The following state tax law developments were enacted during the first quarter of 2021 and should be considered in determining a company’s current and deferred tax provision pursuant to ASC 740, Income Taxes, for the quarter ended March 31, 2021. This information summarizes the listed developments and may not provide additional nuanced considerations when addressing for provision purposes. For questions about these quarterly updates, or other recent legislative and regulatory developments, please reach out to your tax adviser for more information.
In response to COVID-19, a number of states have addressed whether income or franchise tax nexus is created for a business by its employees temporarily teleworking in a state during the pandemic, in situations where the business has no other nexus-creating presence or activities within the state. Without official state guidance to the contrary, the presence of an employee working in a state is typically sufficient presence to create corporate income tax nexus in that state.
There are approximately 18 states with these measures. However, please note that most are temporary, typically lasting only during a state's COVID-19 state of emergency or through a limited period thereafter. In some jurisdictions, such guidance is currently only applicable to 2020. For more information on these issues generally, please read RSM’s article, Remote workforces are complicating state tax nexus and withholding.
On Feb. 11, 2021, Alabama enacted House Bill 170, decoupling the state from section 951A provisions related to global intangible low-taxed income (GILTI), effective retroactively for tax years beginning on or after Jan. 1, 2018. Additionally, the bill implements a single-sales factor apportionment formula in place of the previous three-factor apportionment formula with a double-weighted sales factor and eliminates throwback rule in the state effective for tax years beginning after Dec. 31, 2020. For more information, please see RSM’s tax alert, Alabama enacts significant corporate tax and COVID-19 relief.
On Jan. 14, 2021, the Colorado Department of Revenue adopted final rule changes in accordance with 2019 legislation that provided for the inclusion in a Colorado combined group of domestic corporations without property and payroll or with ‘de minimis’ property or payroll (impacting holding companies).
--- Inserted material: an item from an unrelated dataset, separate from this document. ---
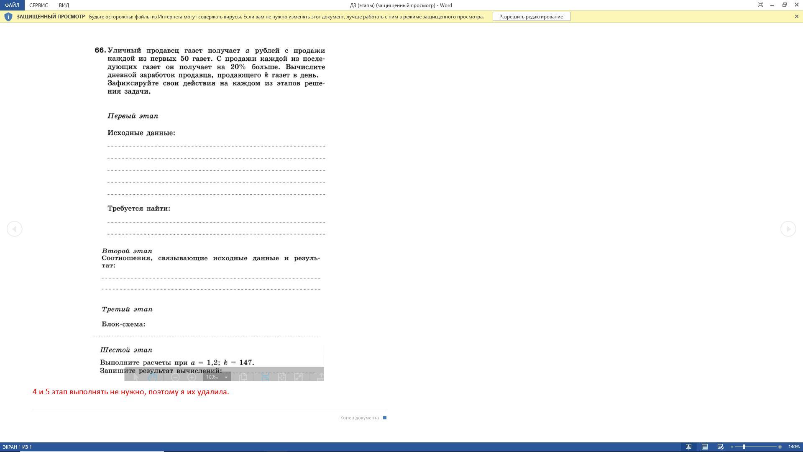The width and height of the screenshot is (803, 452).
Task: Click the ЭКРАН 1 ИЗ 1 indicator
Action: 17,447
The legislation was enacted in response to Colorado Supreme Court cases holding that such companies are not ‘includable corporations.’ The rule changes are effective as of March 2, 2021 and consist of the following:
- The repeal of rule subsection 39-22-303(12)(c), which had provided that companies without property or payroll of their own are not includable in a combined report, because such companies would not have 20% of apportionment factors assigned to U.S. locations. Subsection (12)(c) was relied on by the court in holding that the department’s position to include such companies was invalid;
- The amendment of rule subsection 39-22-303–1 to clarify that the 2019 legislation, which did not state the periods to which it applies, is applicable only prospectively to tax periods that begin on and after Sept. 1, 2019; and
- The amendment of rule subsection 39-22-303(11)(f) to provide that ‘de minimis’ is defined as less than $100,000 of property and payroll, combined.
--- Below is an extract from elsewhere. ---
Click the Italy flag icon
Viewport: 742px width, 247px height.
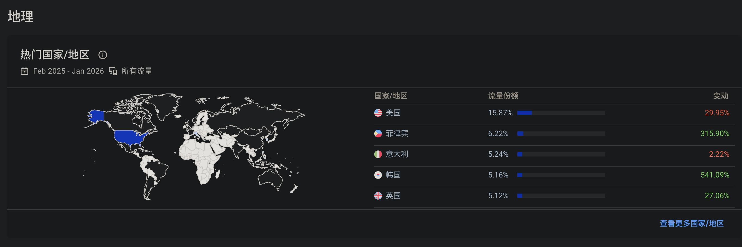378,154
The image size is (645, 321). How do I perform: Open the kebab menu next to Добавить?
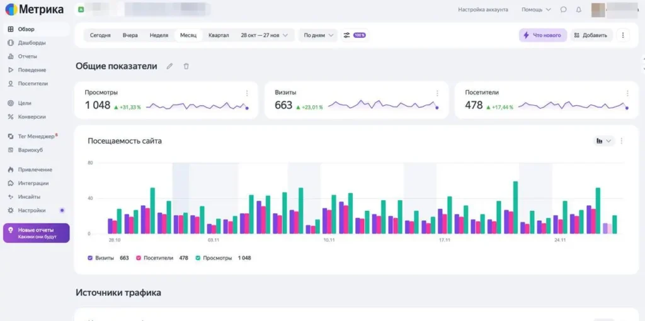tap(622, 35)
On Jan. 21, 2021, Colorado enacted House Bill 1002 to provide a new subtraction for Colorado corporate taxpayers that deducted federal net operating losses and/or business interest expense under the CARES Act amendments, while for Colorado tax purposes, remained subject to the limitations on such deductions, due to Colorado’s decoupling from provisions of the CARES Act under House Bill 1420 (2020). The subtraction consists of:
- The difference between federal taxable income as calculated prior to the CARES Act amendments impacting such deductions, and as calculated following the CARES Act amendments, for tax years ending prior to March 27, 2020; and
- The amount added back to Colorado taxable income pursuant to CARES Act decoupling provisions under Colorado House Bill 1420, for tax years ending on or after March 27, 2020 and prior to Jan. 1, 2021.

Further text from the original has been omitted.